Activity. In the records below, find the line containing "Image resolution: width=1024" and retype it and every line after it exactly, adding nothing.
----- Task inputs
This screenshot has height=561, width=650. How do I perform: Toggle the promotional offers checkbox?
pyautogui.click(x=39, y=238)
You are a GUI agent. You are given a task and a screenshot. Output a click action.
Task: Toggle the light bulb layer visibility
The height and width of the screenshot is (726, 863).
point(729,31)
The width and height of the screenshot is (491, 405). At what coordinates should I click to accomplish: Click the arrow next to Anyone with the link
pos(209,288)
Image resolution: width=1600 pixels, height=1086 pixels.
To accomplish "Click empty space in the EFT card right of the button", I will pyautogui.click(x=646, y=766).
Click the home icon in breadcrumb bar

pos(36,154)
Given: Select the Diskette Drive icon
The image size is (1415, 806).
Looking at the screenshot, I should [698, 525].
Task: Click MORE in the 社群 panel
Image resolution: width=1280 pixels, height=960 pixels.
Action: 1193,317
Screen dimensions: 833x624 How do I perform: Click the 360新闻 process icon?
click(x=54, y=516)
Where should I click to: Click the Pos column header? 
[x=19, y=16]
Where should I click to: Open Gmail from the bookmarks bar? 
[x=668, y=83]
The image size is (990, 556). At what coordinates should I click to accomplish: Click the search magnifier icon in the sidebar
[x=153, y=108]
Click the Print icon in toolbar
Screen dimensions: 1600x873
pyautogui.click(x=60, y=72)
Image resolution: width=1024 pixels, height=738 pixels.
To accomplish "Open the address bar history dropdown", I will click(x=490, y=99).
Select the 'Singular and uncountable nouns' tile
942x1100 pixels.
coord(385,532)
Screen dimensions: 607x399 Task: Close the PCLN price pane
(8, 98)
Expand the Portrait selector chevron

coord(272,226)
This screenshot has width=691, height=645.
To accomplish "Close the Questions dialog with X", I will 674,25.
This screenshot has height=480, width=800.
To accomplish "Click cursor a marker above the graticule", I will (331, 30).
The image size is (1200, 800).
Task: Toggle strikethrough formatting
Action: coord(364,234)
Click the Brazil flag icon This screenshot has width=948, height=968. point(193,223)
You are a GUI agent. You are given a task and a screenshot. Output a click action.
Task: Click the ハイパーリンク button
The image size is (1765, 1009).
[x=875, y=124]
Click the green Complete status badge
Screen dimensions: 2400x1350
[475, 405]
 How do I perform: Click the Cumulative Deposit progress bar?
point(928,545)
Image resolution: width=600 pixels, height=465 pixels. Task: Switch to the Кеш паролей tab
----------
Task answer.
Image resolution: width=1024 pixels, height=738 pixels.
To accomplish "Open the address bar history dropdown", I will click(x=490, y=99).
Select the 'Singular and uncountable nouns' tile
942x1100 pixels.
coord(385,532)
Screen dimensions: 607x399 Task: Close the PCLN price pane
(8, 98)
Expand the Portrait selector chevron

coord(272,226)
This screenshot has width=691, height=645.
To accomplish "Close the Questions dialog with X", I will 674,25.
This screenshot has height=480, width=800.
To accomplish "Click cursor a marker above the graticule", I will (331, 30).
The image size is (1200, 800).
Task: Toggle strikethrough formatting
Action: coord(364,234)
Click the Brazil flag icon This screenshot has width=948, height=968. point(193,223)
You are a GUI agent. You are given a task and a screenshot. Output a click action.
Task: Click the ハイパーリンク button
The image size is (1765, 1009).
[x=875, y=124]
Click the green Complete status badge
Screen dimensions: 2400x1350
[475, 405]
 How do I perform: Click the Cumulative Deposit progress bar?
point(928,545)
Image resolution: width=600 pixels, height=465 pixels. Task: Switch to the Кеш паролей tab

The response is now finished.